Les responsables du Centre de contrôle technique des véhicules automobiles (CCTVA) sortent de leur réserve. Suite à des tentatives de détournements et de corruption d'agents du centre, déjouées, le directeur du CCTVA, Oumar Thiam, et le directeur du Conseil exécutif des transports urbains (Cetud), Alioune Thiam ont tenu hier un point de presse pour annoncer les nouvelles dispositions prises pour parer à toute autre velléité de trafics. Puisque c'est arrivé avec un réseau de fabricants de faux hologrammes démantelé par la gendarmerie, et l'implication de deux travailleurs du centre dans une affaire de corruption.

 

''Ceux qui étaient impliqués et qui étaient des employés du centre, un chauffeur et un contrôleur, ont été licenciés. La mesure immédiate prise était de les licencier.

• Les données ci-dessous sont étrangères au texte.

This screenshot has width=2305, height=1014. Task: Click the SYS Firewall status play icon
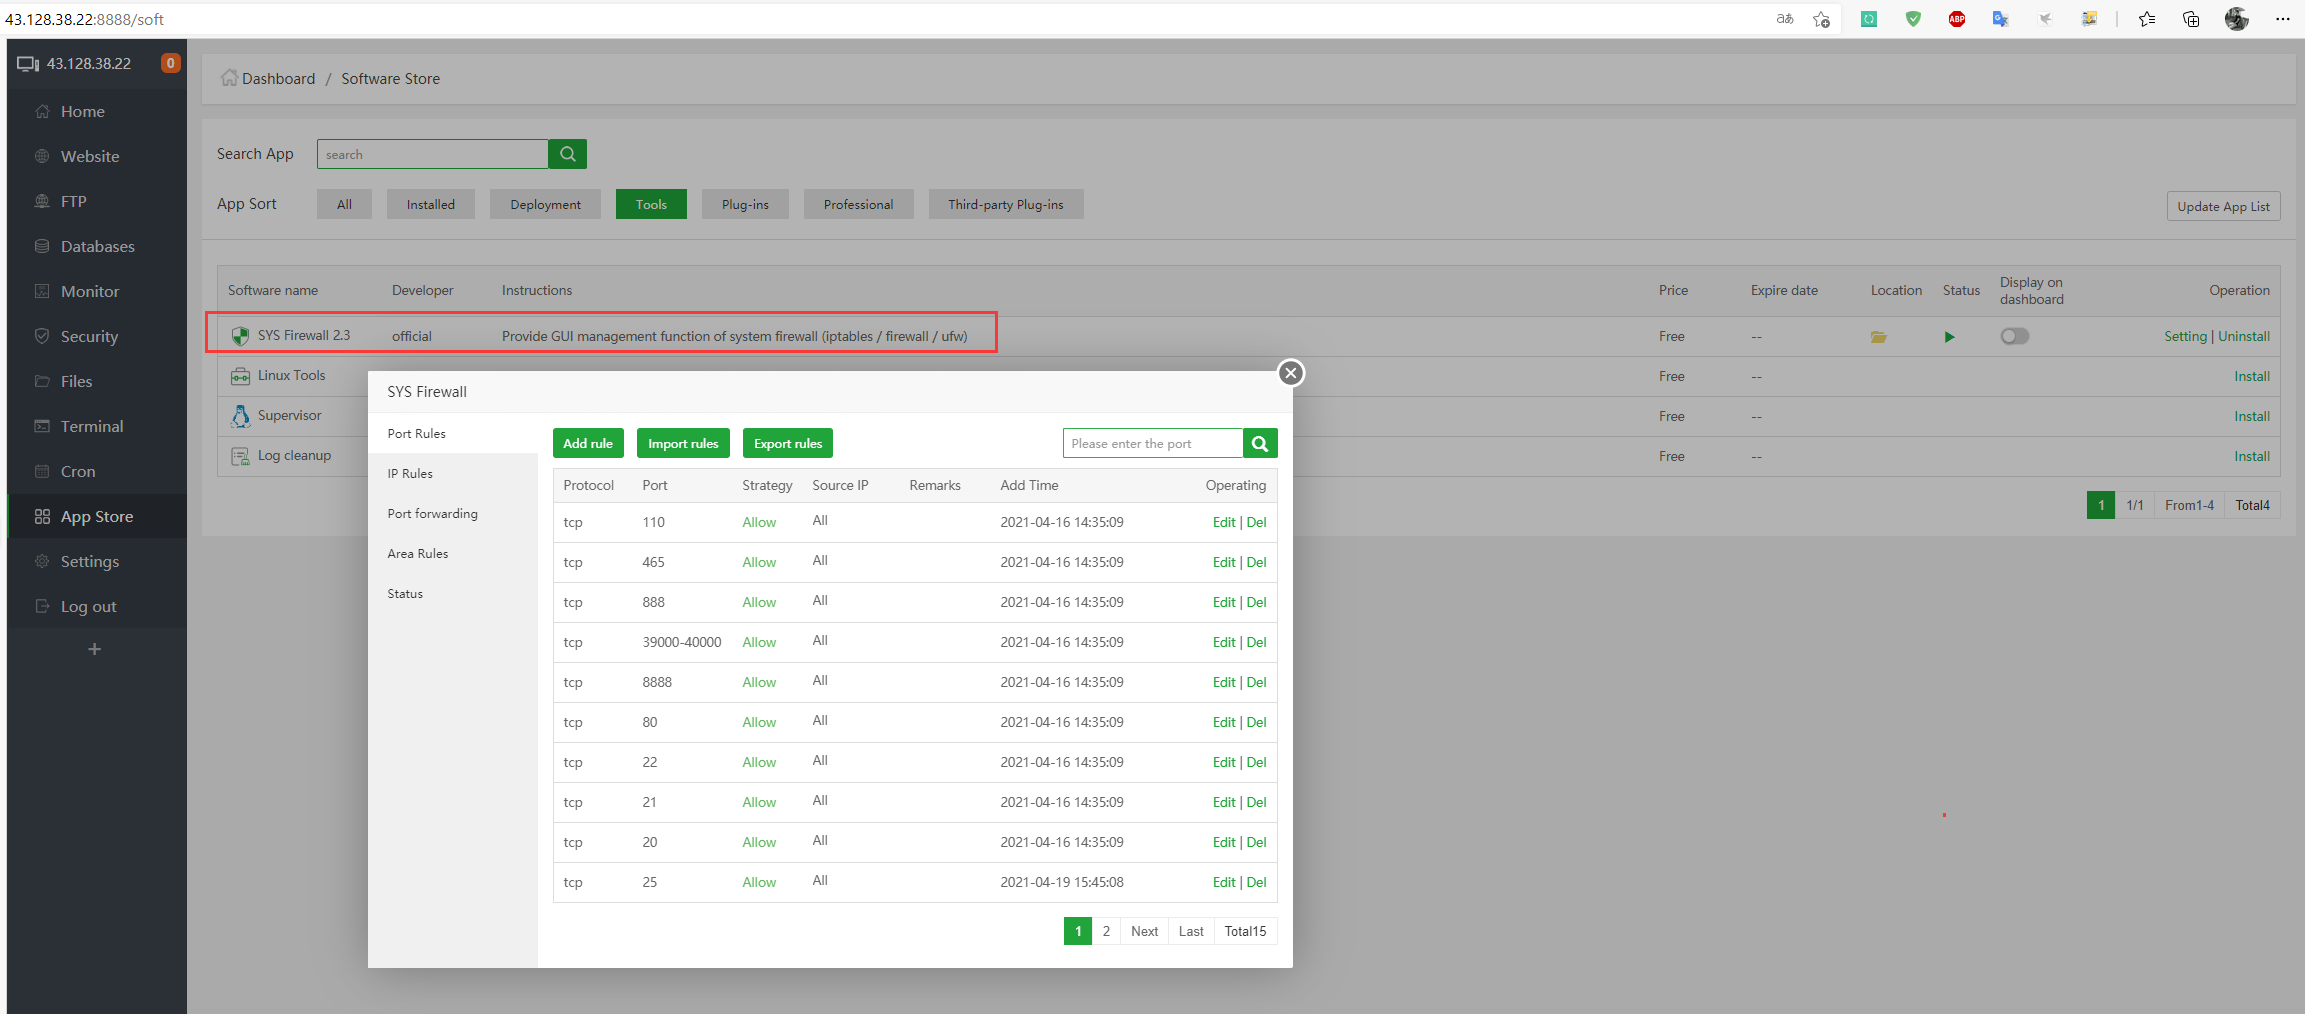(1949, 337)
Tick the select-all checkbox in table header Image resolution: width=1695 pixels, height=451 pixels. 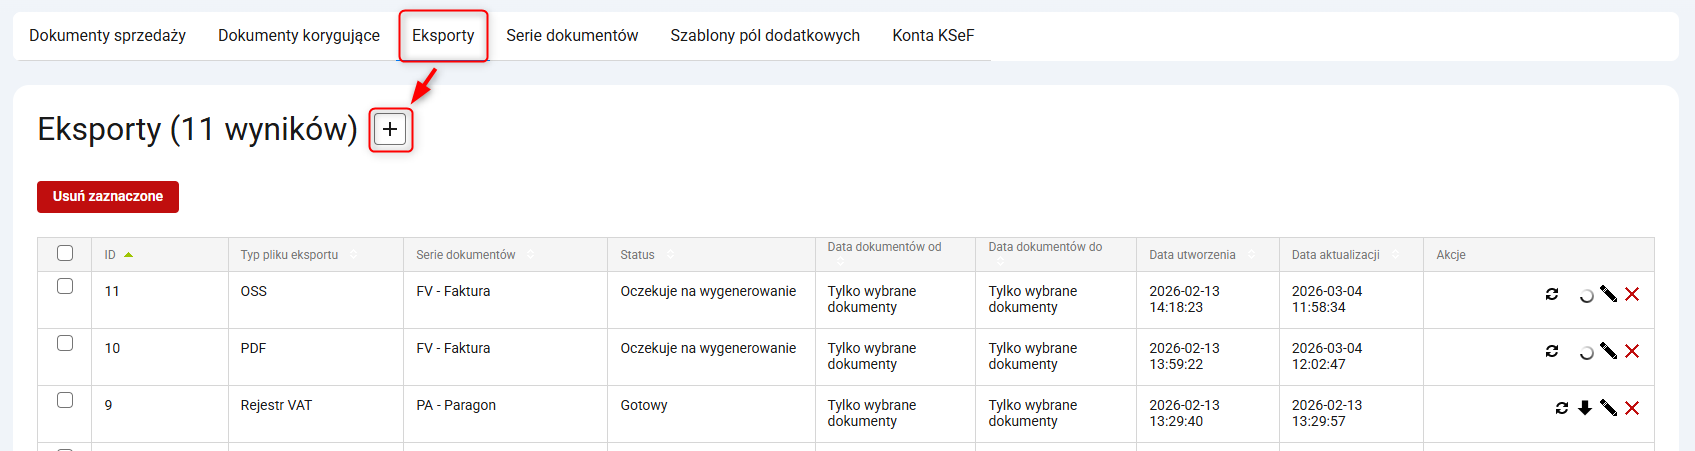pos(65,253)
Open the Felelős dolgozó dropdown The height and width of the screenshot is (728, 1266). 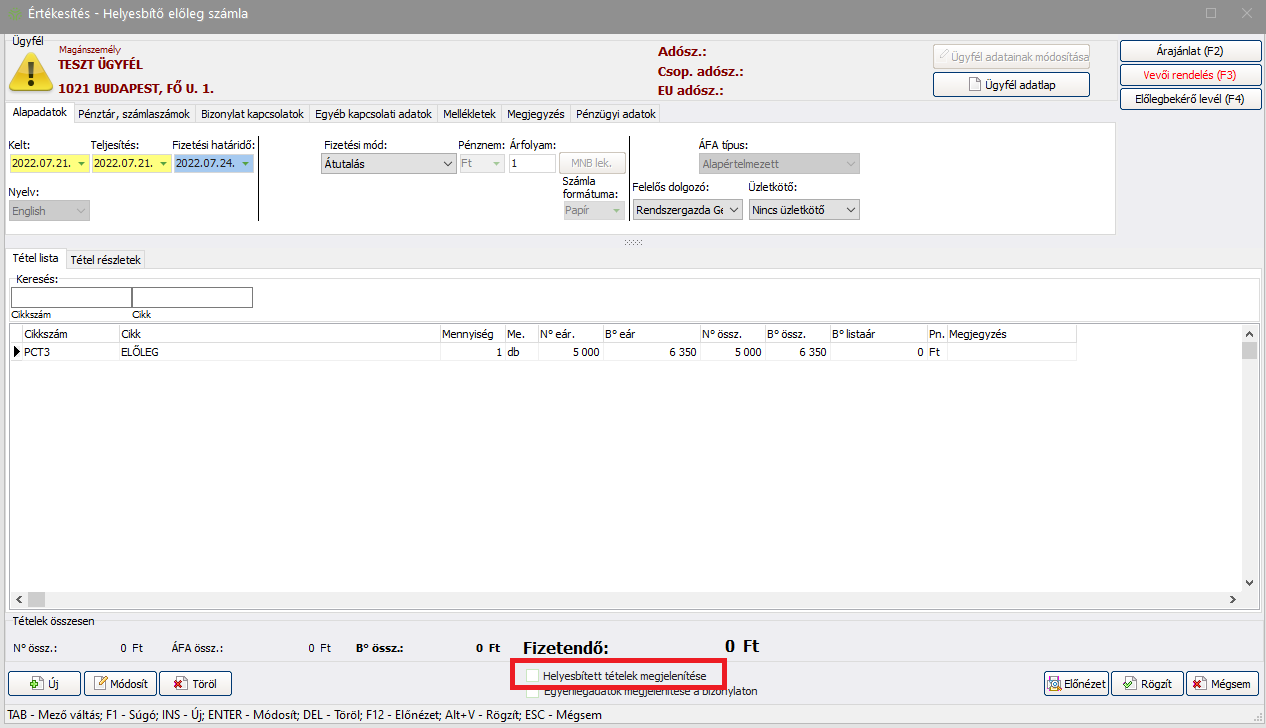point(733,210)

L’autre élément qui était à l’extérieur du centre, on l’a traduit devant la gendarmerie'', a renseigné le chargé de la communication du CCTVA, Ahmadou Gaye. ''Aujourd’hui, les usagers doivent comprendre que le contrôle technique des véhicules a changé et que les pratiques délictuelles de falsification et de tricherie, aussi sophistiquées soient-elles, ne sont plus opérantes'', a-t-il soutenu.

 

43% de défaillances sur le freinage

 

Par ailleurs, le Centre a fait un bilan à mi-parcours de ses opérations, informant que depuis son démarrage, le 11 juin 2012, 72 956 véhicules ont été contrôlés ''dont 15 754 ont été obligés de repasser pour une contre-visite''. Et, même si le centre n’a pas été installé pour une question d’argent, a souligné le DG, il a fait environ 400 millions F Cfa de recettes en 9 mois d'exercice.

 

En fait, le contrôle technique des véhicules s'intéresse à trois éléments : les freins, la direction et l’éclairage. ''Il suffit juste d’avoir un freinage, un éclairage et une bonne direction pour réussir son contrôle. Un véhicule qui ne peut plus réunir ces trois éléments peut disparaître. Nous ne sommes pas là pour les faire disparaître, mais il faut que nous prenions nos responsabilités'', a avisé Oumar Thiam. A en croire Ahmadou Gaye, ''parmi les défauts constatés, on note 9 398 cas pour le freinage, 7 172 pour la direction et 5 408 pour l’éclairage''. En valeur relative, le freinage représente 43% des défaillances. ''43% des véhicules contrôlés n’ont pas de frein, cela montre la gravité de la situation'', a commenté M. Gaye, indiquant que ''pour voir l’évolution des choses, il faut une étude par rapport à la situation antérieure pour voir l’impact du CCTVA''.

 

Selon son DG, la priorité reste l’extension du centre à Dakar et dans les autres régions du pays. Car pour l'heure, seuls les véhicules immatriculés DK et TT sont obligés de passer la visite technique dans ce centre d'un coût d'installation de 3 milliards 200 millions F Cfa financé par le Fonds nordique de développement (FND). Sa mise en place répond aux dispositions de l’UEMOA visant à terme à harmoniser les dispositions de contrôle technique automobile applicables dans les États membres.

 

''Pour les autres véhicules immatriculés dans les autres régions, ils feront la visite technique au niveau des services régionaux des transports jusqu’à ce que des centres soient érigés dans ces localités'', d'après M. Gaye. Mais ce serait pour bientôt, à en croire les responsables du projet.